The lines below starting at the line containing "Refund policy (143, 2441)" and ending at the line containing "Trust & safety (60, 2508)" are to be repeated exactly, with both ends kept and nothing else added.

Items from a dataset

<<<<

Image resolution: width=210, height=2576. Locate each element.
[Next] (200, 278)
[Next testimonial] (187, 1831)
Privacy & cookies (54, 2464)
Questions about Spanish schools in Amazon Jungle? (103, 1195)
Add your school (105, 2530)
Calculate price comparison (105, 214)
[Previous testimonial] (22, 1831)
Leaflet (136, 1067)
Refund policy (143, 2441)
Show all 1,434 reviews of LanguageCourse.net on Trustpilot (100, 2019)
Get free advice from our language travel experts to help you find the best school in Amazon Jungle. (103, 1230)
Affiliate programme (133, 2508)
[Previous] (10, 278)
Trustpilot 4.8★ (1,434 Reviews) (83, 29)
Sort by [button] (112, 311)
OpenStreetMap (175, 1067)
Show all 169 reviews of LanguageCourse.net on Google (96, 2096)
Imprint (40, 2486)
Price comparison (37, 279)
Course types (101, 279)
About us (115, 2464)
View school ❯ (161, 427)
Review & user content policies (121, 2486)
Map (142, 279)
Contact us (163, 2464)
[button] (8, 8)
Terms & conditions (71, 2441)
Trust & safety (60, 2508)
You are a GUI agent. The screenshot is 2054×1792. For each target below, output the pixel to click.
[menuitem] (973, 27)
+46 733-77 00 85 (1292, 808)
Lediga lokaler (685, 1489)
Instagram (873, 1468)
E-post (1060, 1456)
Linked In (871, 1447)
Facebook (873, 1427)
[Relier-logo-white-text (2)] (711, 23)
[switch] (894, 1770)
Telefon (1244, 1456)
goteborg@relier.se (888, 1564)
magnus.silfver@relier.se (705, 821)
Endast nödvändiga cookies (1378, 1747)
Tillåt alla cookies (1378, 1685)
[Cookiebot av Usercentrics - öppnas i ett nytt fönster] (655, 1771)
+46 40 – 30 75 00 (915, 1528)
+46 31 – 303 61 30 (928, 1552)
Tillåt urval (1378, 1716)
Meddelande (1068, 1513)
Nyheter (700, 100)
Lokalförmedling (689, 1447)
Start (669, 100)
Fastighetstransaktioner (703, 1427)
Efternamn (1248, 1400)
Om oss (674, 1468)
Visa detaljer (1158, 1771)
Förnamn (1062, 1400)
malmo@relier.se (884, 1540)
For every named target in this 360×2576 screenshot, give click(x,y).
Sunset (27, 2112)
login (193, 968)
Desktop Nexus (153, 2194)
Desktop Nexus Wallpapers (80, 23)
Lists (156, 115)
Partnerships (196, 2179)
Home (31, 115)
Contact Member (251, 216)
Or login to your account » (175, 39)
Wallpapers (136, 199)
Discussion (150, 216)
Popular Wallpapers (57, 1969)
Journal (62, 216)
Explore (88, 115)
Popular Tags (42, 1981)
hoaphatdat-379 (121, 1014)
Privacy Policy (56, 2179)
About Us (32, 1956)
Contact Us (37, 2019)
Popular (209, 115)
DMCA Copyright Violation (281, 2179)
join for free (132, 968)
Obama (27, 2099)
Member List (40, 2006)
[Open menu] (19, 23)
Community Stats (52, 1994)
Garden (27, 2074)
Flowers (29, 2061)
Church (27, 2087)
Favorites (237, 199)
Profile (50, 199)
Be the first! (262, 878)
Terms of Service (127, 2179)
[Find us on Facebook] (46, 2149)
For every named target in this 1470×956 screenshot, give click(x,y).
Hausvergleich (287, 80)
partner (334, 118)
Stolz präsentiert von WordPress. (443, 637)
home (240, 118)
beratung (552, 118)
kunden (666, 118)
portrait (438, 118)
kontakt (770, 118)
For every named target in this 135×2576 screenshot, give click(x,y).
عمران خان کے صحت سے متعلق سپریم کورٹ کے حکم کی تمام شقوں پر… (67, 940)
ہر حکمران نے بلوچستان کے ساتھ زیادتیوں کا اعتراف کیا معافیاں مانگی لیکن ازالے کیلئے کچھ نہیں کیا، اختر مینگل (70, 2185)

>>>>

__Final answer__
Refund policy (143, 2441)
Show all 1,434 reviews of LanguageCourse.net on Trustpilot (100, 2019)
Get free advice from our language travel experts to help you find the best school in Amazon Jungle. (103, 1230)
Affiliate programme (133, 2508)
[Previous] (10, 278)
Trustpilot 4.8★ (1,434 Reviews) (83, 29)
Sort by [button] (112, 311)
OpenStreetMap (175, 1067)
Show all 169 reviews of LanguageCourse.net on Google (96, 2096)
Imprint (40, 2486)
Price comparison (37, 279)
Course types (101, 279)
About us (115, 2464)
View school ❯ (161, 427)
Review & user content policies (121, 2486)
Map (142, 279)
Contact us (163, 2464)
[button] (8, 8)
Terms & conditions (71, 2441)
Trust & safety (60, 2508)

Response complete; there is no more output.